[Testo dell'esercizio]

Öhrström: “Svezia-Italia? Ancora devo decidere. Al Franchi un’emozione, in serie A…”

Stéphanie Öhrström, un presente diviso fra la Svezia – il Paese che le ha dato i natali – e l’Italia, che la ospita da giocatrice ormai da molti anni e che la lega anche sentimentalmente. In mezzo, un sorteggio: quello che estrometterà giocoforza una fra le due Nazioni dalla corsa verso Russia 2018. Il portiere della Fiorentina è intervenuta questa mattina a Radio Sportiva, ripartendo dal “conflitto” fra nazionali ma parlando anche del suo presente in viola: “Devo dire che non ho ancora deciso per chi tifare. Sarebbe bello tifare Svezia, ma altrettanto mi verrebbe difficile pensare a un Mondiale senza l’Italia. Il ‘biscotto’ del 2004? Non so di cosa si stia parlando (ride n.d.r.), ma nelle qualificazioni ai mondiali femminili affronteremo proprio la Danimarca. Sarà una partita tosta, loro sono molto forti, ma vedremo, sono fiduciosa. Sicuramente fra il calcio scandinavo e quello italiano ci sono differenze a livello fisico, ma la vera differenza è che in Svezia il calcio femminile è riconosciuto a livello professionistico. Champions con la Fiorentina? Di sicuro sarà una partita bellissima contro il Wolfsburg e non vediamo l’ora di scendere in campo. Però non abbiamo ancora iniziato a pensare a quella gara, prima abbiamo il campionato e due partite molto difficili. Vedremo quando sarà ora di prepararla. Il Franchi? Veramente fantastico, non ci sono parole per descriverlo. Entrare in uno stadio così è una grande emozione e il pubblico dà una grande mano. Spero che verranno tanti tifosi a sostenerci. Campionato? Quest’anno è molto tosto, ma è bello così. Noi abbiamo iniziato con un po’ di fatica ma stiamo crescendo e speriamo di trovare il nostro gioco migliore. Il Brescia e la Juve sono le nostre antagoniste più dure, ma non vanno sottovalutate nemmeno le altre. Anche le neopromosse hanno fatto un mercato interessante“.

[/Testo dell'esercizio]
[Dati]

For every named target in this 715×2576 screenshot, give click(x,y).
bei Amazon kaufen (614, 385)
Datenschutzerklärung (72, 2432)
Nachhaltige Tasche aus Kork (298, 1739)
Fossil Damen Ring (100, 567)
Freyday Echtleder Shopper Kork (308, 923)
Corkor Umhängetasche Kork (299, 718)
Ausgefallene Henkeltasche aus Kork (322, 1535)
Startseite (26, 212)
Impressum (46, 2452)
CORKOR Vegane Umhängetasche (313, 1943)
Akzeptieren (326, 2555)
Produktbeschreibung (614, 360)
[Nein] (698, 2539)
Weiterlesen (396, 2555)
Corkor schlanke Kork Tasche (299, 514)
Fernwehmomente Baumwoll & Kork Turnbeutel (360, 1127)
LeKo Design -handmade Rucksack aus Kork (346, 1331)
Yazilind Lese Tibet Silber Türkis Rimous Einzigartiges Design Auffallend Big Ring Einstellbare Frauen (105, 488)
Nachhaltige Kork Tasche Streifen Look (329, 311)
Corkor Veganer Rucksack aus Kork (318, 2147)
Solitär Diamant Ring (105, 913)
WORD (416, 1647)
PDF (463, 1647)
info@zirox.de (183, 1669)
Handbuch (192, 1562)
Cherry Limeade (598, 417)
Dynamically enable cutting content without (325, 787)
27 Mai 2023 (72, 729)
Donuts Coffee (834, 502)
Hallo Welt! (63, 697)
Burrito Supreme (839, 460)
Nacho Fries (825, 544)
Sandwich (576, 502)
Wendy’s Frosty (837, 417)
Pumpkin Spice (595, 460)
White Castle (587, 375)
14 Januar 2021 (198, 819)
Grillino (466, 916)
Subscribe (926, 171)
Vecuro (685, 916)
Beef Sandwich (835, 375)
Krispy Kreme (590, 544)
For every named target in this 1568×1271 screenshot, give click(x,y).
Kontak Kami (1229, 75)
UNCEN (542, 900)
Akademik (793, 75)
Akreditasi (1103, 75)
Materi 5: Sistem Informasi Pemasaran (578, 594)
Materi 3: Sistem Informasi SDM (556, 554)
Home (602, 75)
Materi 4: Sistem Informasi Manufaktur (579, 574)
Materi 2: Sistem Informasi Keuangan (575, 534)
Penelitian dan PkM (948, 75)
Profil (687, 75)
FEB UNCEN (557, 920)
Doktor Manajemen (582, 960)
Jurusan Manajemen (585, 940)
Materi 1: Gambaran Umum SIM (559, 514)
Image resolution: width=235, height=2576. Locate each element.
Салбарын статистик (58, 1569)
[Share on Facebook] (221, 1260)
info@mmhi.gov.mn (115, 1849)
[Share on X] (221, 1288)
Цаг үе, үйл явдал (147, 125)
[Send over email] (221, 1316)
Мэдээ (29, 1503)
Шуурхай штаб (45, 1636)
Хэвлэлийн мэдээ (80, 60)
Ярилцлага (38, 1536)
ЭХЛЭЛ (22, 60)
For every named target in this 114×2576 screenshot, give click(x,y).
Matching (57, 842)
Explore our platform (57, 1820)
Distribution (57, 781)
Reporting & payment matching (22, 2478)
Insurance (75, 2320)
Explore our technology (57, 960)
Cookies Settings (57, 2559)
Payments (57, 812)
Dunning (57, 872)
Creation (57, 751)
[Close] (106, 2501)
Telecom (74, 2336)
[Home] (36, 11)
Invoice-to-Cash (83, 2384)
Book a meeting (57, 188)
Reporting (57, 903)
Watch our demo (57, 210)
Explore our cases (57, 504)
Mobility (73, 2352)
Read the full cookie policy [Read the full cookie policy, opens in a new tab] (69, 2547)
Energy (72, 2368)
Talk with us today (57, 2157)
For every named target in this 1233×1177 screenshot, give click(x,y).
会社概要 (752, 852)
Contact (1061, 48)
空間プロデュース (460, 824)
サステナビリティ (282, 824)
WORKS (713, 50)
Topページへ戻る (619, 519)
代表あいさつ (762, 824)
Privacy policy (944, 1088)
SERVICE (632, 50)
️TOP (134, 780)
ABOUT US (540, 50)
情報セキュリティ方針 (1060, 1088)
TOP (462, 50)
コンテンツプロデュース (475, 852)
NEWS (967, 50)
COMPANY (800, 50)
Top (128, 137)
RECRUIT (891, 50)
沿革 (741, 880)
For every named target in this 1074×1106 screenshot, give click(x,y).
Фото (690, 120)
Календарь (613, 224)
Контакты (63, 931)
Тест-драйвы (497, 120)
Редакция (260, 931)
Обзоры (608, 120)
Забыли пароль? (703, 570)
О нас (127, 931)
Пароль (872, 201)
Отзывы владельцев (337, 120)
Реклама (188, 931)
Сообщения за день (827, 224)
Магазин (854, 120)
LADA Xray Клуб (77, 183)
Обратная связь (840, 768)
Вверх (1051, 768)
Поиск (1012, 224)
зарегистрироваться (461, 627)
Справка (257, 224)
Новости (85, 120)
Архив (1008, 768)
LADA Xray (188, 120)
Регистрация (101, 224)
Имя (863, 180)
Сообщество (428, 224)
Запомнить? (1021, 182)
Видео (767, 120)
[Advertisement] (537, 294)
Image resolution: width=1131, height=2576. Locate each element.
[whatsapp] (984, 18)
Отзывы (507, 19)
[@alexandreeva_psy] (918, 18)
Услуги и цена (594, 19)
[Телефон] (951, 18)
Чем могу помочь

[/Dati]

» Compito: Nell'intervista a Stéphanie Öhrström, qual è la squadra che la Fiorentina affronterà in Champions?

» Risposta: Il Wolfsburg.